RIP ANNA NICOLE SMITH: No matter what you thought of her, it's quite sad that Anna Nicole Smith has died this afternoon at such a young age. She was only 39. After losing her son last year, giving birth to a baby girl with disputed paternity and lawsuits galore, she was tabloid fodder to the extreme. Last night, she was on Entertainment Tonight and her speech was so slurred she could barely put a coherent sentence together. My guess is that she died of a drug overdose. I remember when I first saw her in the Guess jeans ads. I thought she was pretty and it was nice to see a model with some meat on her bones. After the Guess campaign it was all downhill. She married the old man with one foot in the grave and another on banana peel and then went through years of legal wrangling over his multi-million dollar estate. After the Supreme Court ruled in her favor, she was on the verge of getting something like $88 million. Her reality television show was one of my favorite train wrecks, and you couldn't escape those "TrimSpa, baby" ads even if you were living under a rock. I always wondered if most of her ditsy persona was an act, sort of like the one Marilyn Monroe created. I guess we will never know, but at least she's at peace. God knows what will happen to her baby.
I'm not going to get too deep into American Idol from last night. Jennifer has done a sweet job of recapping what was basically a "filler show" before they start the Hollywood round. They showed a few more people who were good enough to get through from all the audition cities, including Akron and Ashlyn. You might have read that Akron was ordered off the show when it was revealed he'd been busted for pot. Sweet-faced little Ashlyn was arrested for putting sugar in ex-boyfriend's gas tank. I think she should sing Heart's "Crazy On You" for her Hollywood round. Of course, there were plenty of horrible, mentally challenged people showcased including WES, who showed up in blinding yellow satin shirt and sang his own tune, "Don't Hurry, Don't Worry." Olivia Newton John looked like she was about to vomit in her mouth it was so bad.

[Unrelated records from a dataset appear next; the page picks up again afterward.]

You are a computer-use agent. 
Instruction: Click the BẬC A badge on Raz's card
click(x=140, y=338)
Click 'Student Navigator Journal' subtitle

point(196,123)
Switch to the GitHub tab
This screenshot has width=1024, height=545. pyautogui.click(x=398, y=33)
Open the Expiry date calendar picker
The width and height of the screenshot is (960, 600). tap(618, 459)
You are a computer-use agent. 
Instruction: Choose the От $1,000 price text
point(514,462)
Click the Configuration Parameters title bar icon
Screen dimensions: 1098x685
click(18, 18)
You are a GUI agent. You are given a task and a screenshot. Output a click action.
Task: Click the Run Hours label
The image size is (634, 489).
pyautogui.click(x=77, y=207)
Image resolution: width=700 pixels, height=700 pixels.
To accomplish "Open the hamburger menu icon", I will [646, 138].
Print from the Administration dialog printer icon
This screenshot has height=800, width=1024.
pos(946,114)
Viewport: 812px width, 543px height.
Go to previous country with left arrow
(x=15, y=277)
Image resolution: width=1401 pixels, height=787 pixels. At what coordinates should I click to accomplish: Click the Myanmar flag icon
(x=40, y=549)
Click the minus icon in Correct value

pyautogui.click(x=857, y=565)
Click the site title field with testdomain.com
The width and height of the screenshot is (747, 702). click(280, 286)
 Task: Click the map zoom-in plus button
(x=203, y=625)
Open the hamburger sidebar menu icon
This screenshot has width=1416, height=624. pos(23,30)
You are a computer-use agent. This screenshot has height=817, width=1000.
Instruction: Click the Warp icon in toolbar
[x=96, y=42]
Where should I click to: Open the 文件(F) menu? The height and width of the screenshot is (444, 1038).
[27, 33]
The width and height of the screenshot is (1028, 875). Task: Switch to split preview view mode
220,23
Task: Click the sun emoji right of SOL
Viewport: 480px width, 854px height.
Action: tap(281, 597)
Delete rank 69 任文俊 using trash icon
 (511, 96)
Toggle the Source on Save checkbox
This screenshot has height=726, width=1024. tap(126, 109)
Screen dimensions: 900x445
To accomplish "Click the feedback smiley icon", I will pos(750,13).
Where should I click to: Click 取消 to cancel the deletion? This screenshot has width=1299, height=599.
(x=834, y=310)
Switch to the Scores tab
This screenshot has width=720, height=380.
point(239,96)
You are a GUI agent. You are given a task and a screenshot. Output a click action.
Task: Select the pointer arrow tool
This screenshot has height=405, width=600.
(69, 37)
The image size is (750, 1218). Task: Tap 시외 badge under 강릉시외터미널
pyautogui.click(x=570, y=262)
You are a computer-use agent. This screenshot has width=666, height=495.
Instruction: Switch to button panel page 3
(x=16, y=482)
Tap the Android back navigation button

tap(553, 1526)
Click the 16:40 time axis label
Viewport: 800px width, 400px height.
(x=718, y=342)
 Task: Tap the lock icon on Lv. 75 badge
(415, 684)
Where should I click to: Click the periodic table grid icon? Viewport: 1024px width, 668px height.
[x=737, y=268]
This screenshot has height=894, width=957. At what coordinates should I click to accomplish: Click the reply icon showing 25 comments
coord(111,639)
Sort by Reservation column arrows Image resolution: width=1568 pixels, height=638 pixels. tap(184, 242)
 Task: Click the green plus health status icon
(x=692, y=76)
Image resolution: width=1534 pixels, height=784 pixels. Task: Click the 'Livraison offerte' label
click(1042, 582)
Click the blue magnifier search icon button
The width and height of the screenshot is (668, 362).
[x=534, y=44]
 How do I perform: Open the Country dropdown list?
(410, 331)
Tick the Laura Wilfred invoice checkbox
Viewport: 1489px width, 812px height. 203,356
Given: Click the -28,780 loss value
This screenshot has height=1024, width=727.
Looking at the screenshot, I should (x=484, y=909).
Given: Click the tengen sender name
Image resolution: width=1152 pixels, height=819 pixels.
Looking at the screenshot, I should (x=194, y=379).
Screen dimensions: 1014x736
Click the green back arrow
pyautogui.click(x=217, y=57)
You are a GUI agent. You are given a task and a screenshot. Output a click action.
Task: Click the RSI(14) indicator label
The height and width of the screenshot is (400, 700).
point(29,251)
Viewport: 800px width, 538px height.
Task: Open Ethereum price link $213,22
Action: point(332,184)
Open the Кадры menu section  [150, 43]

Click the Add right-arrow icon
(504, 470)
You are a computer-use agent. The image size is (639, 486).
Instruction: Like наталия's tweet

So, that leaves me to talk about Lost, which returned after a long hiatus to finish out its third season. The audience had been promised more answers with last night's show, but of course "answers" is a relative term in Lost-world. What we did find out is that the island is some kind of medical research facility and that Juliet, the oddly sympathetic Other, was actually a captive on the island herself. Most of the show was devoted to her backstory -- lord, how those do drag on -- and how she had created some kind of drug to make barren women pregnant. Juliet was recruited by a shadowy bio-research firm allegedly based in Portland, but when pressed, the director admitted "it's not quite in Portland." Duh. Okay, now that I think about it...we didn't find out shit. They seriously need to start wrapping this show up. I am totally losing interest. Or, ABC could pay my ass to come Hawaii and write them out of the corner they've backed themselves into.
I'm off to see Reb Livingston and Carly Sachs read poetry at Emory tonight. More soon.